The rest of the world is full of potential mine fields and potential flash points like North Korea, where Obama will need more skill than he has shown to date to handle, especially if a crisis develops.
So far the administration has been often caught speechless when crises arise as the cabinet and close advisors try to find a position and strategy on each matter. This initial silence to arising world events signals the complexity the Obama administration faces in a world they can no longer dominate.
Reforming the world financial system, no. Peace in the Middle East, no. An end-game in Syria, no. Human rights and dignity, no, not this president. On human rights, Obama's actions are far from the spirit and doctrines of Martin Luther King.
With the numbers in both houses of Congress the way they are, there is an inability to implement any visionary domestic agenda. Just look at the current haggling on tax measures between the President and Congress.
Perhaps the best place where Obama can develop a legacy is to follow the footsteps of the former President Nixon. The legacy that Obama can carve out for his administration is developing a collaborative working relationship with China, which ironically a large proportion of US big business seek, as this is in corporate America's best interests.
Divide up and conquer strategies don't work anymore. It's going to be about finding common ground and mutual interests in each region of the world, where cooperation and collaboration results from dialogue.

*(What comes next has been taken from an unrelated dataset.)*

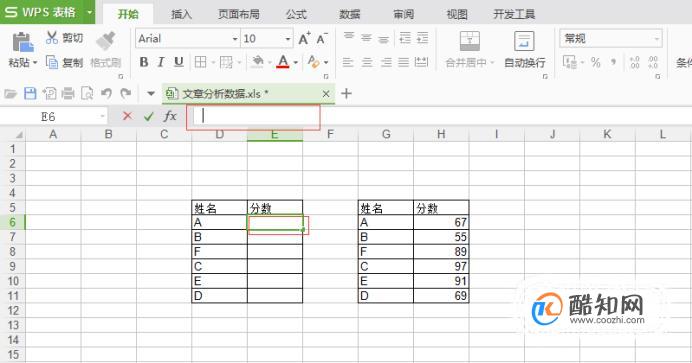Image resolution: width=692 pixels, height=363 pixels.
Task: Click the Undo arrow icon
Action: coord(106,94)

This could be the soundest strategy to bring lasting peace, prosperity and an Obama legacy.
Cooperation with China will balance the world order at bargain basement prices which could bring a dividend of new levels of prosperity and a new age of global relations. Where Obama has failed with the Congress he could triumph within the Great Hall of the People.
However, does Obama have the wisdom to see this?
On a final note, most often US presidencies are shaped on external events such as the great depression, World War II, the Cuban crisis, Vietnam War, the Iranian hostage crisis, fall of the Soviet Union, Iraqi invasion of Kuwait, and 9/11, etc. Legacies need definitive action develop and be remembered. So, Obama's opportunity for legacy maybe something nobody foresees today.
To date the Obama phenomena has been more hype than substance. The Obama Presidency is more symbolic for the values that the constitution of the United States stands for rather than any pivot towards any substantial changes in society.
Due to various reasons the President has not displayed the signs of being that sort of special leader that comes along every couple of generations or so. Domestically, record debt and unemployment on his watch will not endear many towards him as he is yet to find the answers and ease the everyday problems the person in the street is suffering from.
However, with the record of service rendered to date the final question is how would a President Obama be able to handle any real crisis? Obama's biggest test may yet be still ahead of him.